Purpose With the context of the Ophthalmic Genetic Clinics, this presentation aims to explore the level of understanding of photoreceptor degeneration, the leading cause of inherited blindness, which presents with extreme genetic heterogeneity, making the molecular diagnosis a challenge. The promising future for inherited retinal dystrophies with the advent of clinical trials has been described, emphasizing the increasing need to identify the causative gene. Methods Case: This patient was seen as a part of an EVER foundation fellowship (School of Optometry and Vision Sciences, Cardiff University, UK) in the Ophthalmic Genetics Clinics. A 44‐year‐old male patient was diagnosed with autosomal recessive retinitis pigmentosa with cystic maculopathy and a novel compound heterozygous mutation, c.119‐2A>C and c.571+2T>C in the NR2E3 gene was discovered.
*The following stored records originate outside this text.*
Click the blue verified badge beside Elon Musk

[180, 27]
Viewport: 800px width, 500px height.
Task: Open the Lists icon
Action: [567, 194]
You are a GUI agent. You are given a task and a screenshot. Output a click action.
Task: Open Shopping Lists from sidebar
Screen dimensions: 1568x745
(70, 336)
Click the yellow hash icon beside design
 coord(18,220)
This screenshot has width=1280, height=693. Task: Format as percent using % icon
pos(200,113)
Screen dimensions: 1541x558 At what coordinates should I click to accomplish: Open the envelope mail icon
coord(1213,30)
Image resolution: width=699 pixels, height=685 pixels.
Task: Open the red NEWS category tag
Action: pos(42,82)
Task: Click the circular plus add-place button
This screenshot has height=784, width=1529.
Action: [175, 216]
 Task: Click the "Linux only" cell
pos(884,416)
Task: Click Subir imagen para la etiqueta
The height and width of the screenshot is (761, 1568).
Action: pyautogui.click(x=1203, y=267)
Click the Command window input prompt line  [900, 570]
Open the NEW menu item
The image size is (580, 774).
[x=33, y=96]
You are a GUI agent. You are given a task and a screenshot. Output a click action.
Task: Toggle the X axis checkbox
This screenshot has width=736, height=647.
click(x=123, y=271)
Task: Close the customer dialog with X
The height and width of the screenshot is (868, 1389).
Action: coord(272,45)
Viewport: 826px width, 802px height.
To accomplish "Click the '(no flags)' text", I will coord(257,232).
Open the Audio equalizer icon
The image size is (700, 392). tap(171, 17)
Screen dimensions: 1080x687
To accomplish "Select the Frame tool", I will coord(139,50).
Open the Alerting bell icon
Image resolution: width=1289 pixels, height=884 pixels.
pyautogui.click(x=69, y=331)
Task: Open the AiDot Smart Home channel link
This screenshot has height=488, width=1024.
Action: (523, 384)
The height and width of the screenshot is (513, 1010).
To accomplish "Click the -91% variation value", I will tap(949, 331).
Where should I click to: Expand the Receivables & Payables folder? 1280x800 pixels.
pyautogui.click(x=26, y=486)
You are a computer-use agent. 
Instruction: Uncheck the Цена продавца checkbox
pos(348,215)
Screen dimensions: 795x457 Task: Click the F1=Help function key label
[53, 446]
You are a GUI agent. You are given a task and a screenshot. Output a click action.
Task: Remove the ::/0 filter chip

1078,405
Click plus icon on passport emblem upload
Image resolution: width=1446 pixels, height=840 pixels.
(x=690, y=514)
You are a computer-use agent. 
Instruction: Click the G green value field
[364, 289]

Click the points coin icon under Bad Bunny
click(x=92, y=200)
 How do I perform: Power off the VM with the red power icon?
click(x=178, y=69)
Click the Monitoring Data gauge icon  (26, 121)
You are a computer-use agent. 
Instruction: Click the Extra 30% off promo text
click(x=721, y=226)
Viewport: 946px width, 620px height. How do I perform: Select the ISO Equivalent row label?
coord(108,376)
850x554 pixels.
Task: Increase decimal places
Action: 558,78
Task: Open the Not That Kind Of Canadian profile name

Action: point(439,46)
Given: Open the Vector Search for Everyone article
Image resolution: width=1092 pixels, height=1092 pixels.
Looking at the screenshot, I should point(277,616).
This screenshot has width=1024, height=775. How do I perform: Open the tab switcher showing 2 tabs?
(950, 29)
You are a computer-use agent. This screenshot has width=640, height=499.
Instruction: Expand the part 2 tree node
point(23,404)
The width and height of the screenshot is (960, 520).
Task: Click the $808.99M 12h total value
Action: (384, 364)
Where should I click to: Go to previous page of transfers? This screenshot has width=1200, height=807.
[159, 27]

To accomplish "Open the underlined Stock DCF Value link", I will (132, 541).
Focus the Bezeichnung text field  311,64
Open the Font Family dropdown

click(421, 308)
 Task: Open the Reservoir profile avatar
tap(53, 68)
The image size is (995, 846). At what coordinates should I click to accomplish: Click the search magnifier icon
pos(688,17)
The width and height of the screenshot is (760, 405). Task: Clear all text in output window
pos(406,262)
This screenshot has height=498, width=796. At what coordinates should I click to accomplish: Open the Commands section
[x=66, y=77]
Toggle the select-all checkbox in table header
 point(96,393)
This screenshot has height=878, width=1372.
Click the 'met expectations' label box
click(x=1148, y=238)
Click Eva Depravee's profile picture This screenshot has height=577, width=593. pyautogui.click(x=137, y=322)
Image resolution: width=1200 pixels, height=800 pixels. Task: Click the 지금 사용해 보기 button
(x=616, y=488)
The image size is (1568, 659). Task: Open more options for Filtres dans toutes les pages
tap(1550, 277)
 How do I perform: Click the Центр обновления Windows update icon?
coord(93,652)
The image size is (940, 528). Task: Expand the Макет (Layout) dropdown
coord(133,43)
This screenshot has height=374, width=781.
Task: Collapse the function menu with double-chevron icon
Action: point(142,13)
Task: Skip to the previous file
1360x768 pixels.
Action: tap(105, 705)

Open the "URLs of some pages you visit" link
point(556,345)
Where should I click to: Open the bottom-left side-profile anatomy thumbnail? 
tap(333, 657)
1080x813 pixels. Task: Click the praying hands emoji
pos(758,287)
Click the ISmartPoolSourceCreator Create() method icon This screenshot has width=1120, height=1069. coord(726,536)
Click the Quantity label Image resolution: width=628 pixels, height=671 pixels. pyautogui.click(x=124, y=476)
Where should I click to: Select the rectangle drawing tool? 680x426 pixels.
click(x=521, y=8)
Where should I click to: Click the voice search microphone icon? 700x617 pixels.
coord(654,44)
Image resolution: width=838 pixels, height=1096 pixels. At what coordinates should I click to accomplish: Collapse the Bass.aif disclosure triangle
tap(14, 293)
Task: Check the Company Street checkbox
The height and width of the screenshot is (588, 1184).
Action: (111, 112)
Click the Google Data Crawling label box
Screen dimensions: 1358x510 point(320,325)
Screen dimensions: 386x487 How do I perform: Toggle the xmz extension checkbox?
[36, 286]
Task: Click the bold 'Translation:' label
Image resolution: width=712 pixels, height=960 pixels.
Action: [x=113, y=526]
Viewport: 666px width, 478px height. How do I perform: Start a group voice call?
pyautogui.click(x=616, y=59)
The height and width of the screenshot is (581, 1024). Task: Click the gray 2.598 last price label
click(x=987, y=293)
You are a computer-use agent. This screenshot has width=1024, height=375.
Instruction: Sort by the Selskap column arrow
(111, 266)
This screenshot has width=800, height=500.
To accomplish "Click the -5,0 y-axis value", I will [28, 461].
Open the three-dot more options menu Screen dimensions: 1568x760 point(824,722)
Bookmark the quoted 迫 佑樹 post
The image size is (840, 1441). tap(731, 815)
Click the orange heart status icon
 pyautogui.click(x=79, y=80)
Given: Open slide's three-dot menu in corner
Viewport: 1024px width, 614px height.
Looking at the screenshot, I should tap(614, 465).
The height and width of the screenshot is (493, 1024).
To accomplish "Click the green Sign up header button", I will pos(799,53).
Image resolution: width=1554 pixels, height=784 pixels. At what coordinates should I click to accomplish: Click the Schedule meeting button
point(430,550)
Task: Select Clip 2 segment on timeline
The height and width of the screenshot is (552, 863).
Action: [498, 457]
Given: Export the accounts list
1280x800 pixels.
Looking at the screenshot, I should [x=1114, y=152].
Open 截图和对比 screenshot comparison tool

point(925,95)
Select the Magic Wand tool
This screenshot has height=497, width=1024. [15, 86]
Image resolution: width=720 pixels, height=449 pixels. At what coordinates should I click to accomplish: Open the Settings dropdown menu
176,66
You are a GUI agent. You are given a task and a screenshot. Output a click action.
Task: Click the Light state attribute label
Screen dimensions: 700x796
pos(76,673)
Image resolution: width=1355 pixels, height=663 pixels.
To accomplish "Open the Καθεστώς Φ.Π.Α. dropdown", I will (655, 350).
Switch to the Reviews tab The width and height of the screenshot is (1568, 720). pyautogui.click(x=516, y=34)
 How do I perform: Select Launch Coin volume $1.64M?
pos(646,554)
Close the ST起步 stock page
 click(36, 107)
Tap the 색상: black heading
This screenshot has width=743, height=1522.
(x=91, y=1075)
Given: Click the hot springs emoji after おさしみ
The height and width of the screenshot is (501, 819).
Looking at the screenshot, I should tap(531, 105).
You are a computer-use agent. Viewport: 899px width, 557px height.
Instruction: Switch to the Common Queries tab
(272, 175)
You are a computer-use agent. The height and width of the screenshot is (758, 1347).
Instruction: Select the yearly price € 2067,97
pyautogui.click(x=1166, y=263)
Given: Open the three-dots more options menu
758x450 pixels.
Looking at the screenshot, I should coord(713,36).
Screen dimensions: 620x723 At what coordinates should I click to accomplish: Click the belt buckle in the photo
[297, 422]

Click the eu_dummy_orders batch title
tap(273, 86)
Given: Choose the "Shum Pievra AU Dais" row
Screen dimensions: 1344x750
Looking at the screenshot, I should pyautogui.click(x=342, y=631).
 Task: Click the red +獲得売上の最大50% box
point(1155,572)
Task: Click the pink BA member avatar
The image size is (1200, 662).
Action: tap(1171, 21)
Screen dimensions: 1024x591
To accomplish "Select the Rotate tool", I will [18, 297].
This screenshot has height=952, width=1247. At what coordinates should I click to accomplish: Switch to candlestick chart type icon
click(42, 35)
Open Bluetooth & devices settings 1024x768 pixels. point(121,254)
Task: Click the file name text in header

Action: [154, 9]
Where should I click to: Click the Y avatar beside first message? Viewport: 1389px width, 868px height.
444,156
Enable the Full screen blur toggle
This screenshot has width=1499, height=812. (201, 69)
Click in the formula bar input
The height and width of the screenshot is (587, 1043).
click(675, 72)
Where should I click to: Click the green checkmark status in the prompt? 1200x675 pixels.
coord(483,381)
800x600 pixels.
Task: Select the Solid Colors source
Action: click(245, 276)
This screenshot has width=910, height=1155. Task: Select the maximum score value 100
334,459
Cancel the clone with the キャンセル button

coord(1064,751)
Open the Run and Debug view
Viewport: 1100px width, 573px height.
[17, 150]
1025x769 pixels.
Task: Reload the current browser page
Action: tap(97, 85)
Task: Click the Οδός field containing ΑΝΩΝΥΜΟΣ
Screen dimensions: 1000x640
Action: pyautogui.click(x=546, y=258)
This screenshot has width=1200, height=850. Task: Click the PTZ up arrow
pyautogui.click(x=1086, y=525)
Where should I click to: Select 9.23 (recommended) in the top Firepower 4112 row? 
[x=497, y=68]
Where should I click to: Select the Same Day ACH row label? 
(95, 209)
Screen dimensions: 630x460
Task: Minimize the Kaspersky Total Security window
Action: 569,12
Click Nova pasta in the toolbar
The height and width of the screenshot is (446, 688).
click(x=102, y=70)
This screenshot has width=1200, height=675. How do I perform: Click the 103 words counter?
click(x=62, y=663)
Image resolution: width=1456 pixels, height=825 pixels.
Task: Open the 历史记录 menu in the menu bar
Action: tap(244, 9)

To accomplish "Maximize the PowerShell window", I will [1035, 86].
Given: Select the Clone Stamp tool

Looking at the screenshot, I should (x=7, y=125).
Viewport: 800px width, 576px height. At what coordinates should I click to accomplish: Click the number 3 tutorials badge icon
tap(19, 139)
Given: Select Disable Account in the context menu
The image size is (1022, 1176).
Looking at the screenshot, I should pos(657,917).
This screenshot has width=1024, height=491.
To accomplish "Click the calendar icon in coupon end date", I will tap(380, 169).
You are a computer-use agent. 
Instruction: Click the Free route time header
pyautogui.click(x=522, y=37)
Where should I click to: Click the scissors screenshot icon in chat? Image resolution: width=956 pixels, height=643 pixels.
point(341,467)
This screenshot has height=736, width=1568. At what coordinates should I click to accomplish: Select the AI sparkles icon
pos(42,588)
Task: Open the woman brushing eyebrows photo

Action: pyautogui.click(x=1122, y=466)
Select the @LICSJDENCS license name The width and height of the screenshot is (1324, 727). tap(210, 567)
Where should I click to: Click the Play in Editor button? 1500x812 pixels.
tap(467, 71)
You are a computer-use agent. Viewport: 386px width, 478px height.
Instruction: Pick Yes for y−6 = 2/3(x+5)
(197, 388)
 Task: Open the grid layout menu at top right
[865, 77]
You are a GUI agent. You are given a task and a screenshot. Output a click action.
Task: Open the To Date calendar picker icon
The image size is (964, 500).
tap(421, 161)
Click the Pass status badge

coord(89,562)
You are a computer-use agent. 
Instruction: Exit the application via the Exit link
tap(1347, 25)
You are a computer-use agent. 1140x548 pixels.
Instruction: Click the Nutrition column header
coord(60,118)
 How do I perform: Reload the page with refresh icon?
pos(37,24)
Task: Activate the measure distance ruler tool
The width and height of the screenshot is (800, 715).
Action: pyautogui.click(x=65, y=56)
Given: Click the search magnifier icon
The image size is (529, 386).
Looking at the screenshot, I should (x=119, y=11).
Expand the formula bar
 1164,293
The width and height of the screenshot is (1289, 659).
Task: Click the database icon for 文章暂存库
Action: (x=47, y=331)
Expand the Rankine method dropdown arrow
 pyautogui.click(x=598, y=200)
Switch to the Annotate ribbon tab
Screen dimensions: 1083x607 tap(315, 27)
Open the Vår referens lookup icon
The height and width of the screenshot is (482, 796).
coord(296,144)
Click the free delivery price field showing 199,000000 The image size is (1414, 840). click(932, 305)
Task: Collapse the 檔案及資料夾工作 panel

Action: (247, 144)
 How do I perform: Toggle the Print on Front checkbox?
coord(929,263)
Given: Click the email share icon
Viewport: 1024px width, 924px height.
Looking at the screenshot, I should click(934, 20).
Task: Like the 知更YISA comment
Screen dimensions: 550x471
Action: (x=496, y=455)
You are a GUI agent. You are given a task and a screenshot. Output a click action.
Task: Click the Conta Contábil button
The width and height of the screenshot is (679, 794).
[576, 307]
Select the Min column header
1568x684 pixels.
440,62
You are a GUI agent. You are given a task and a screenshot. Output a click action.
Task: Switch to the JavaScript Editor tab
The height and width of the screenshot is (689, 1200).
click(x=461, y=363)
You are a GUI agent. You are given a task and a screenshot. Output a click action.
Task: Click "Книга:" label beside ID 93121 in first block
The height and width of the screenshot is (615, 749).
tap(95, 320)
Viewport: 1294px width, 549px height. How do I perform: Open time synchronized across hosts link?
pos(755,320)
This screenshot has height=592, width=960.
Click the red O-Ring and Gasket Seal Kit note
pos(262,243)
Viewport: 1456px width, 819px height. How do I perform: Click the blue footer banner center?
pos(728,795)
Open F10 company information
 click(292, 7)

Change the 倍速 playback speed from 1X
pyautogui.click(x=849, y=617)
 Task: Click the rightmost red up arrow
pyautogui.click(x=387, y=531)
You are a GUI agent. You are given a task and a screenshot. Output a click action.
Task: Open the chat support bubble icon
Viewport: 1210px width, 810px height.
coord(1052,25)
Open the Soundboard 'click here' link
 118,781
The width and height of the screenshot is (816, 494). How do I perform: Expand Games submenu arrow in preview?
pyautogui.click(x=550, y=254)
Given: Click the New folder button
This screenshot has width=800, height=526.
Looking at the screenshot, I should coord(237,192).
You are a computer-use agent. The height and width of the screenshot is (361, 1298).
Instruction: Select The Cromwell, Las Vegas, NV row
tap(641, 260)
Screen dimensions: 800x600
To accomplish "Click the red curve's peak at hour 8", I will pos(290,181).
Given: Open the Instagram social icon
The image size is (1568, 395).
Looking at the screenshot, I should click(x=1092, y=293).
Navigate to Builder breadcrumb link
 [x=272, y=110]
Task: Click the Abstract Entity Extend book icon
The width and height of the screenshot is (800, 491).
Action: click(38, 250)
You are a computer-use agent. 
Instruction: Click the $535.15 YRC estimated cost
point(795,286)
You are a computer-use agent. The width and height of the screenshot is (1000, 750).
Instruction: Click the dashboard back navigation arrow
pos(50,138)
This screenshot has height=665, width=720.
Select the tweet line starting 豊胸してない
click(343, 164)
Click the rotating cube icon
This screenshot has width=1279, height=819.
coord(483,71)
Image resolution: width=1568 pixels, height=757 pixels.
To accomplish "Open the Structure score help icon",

The patient was treated with oral carbonic an hydrase inhibitors, which lead to the partial resolution of foveal cysts with a marked improvement in visual acuity. Results NR2E3 mutations lead to a defective development or abnormal maintenance of rod photoreceptors, which manifests as macular schisis. Although, the splice site mutation 119‐2A>C in NR2E3 (15q23) has been previously reported, the mutation c 571 + 2 T > C in NR2E3 is novel and has not been previously reported with retinal disease. Conclusions Molecular identification helps to diagnose the RP subtype, improve patient follow up and helps to predict the course of the disease. The importance of identifying the genes and understanding the pathogenesis of retinal dystrophies has been highlighted with this case, in order to facilitate the development of new therapeutic interventions, hoping for a future where we can combat inherited blindness.